Wenn die beiden so unterschiedlich sind, kann man sich ja kaum vorstellen, dass das gut geht?
Zumal Otto Kadoke ein Antiheld ist, dem sowieso nichts gelingt, auch ein Neuanfang nicht. Wer andere Romane von Arnon Grünberg gelesen hat, kennt Otto Kadoke bereits. Ein Psychiater, der mit sich selbst schlecht zurechtkommt, schüchtern, zurückgezogen, zynisch, mit einem distanzierten Verhältnis zum eigenen Leben, ein reaktiver Mensch, der nur durch Lebenskrisen aktiv wird. Krisen hat er jetzt jedenfalls reichlich zu bewältigen, auch in Israel geht das so weiter, und dabei ist es wirklich erstaunlich, wie viele aktuell relevante Themen und gesellschaftliche Debatten Grünberg in diesem Roman unterbringt und durchaus auch kritisch beleuchtet. Es geht um Identitätspolitik, Palästinakonflikt, europäischen Antisemitismus, Altenpflege, Psychiatriekritik, Me-to- Debatte und um die Rolle von Literatur bei all dem. Die vielen Themen entwickeln sich schlüssig aus der Handlung, nichts wirkt konstruiert. Und ich liebe Grünberg für lakonisch treffende Sätze wie: „Empörung ist momentan groß in Mode“ oder „Es sind andere Zeiten heute. Mit neuen Besen. Die kehren unerbittlich“

Wie hat dir der neue Roman von Arnon Grünberg denn insgesamt gefallen?
Es ist ein typischer Grünberg, voll übler Überraschungen, witziger Dialoge, grotesker Handlungsverläufe. Ein Buch, das einen nicht kalt lässt. Man weiß nur oft nicht, ob man lachen oder weinen soll. Wenn beispielsweise eine SSMütze den Nachkommen von Holocaustopfern als Antörner beim Sex dient und es dann im Bettgeflüster heißt, „Halte die vergasten Juden aus deinem Sexualleben heraus“. Solche Tabubrüche mag Arnon Grünberg. Stellenweise übertreibt er es allerdings mit seinen Provokationen.

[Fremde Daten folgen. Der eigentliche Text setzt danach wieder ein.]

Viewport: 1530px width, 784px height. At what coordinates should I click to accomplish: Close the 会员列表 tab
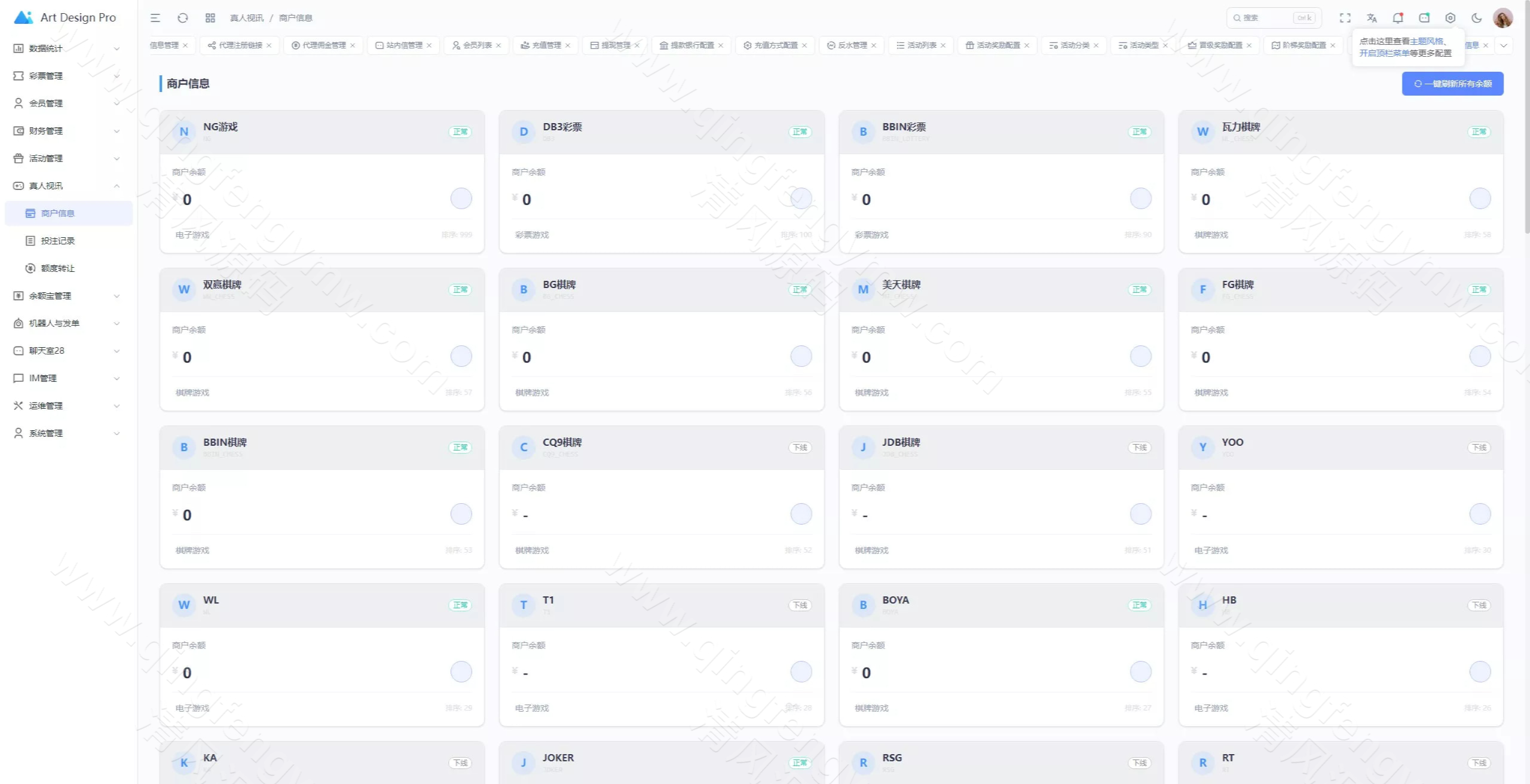point(498,45)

Wenn etwa die Windelekzeme des alten Vaters im Großformat beleuchtet werden oder Kadokes künftige Schwiegermutter dem Paar zunächst beim Sex zusieht, um die Potenz ihres Schwiegersohnes zu überprüfen und dann selbst aktiv ins Geschehen eingreift, da wird es für meinen Geschmack zu eklig und klamaukig. Zumal sich die Szene gleich über mehrere Seiten zieht. Aber insgesamt ist es ein höchst originelles und sehr aktuelles Buch, verfasst von einem aufmerksamen und geistreichen Beobachter unserer Zeit. Also Daumen hoch!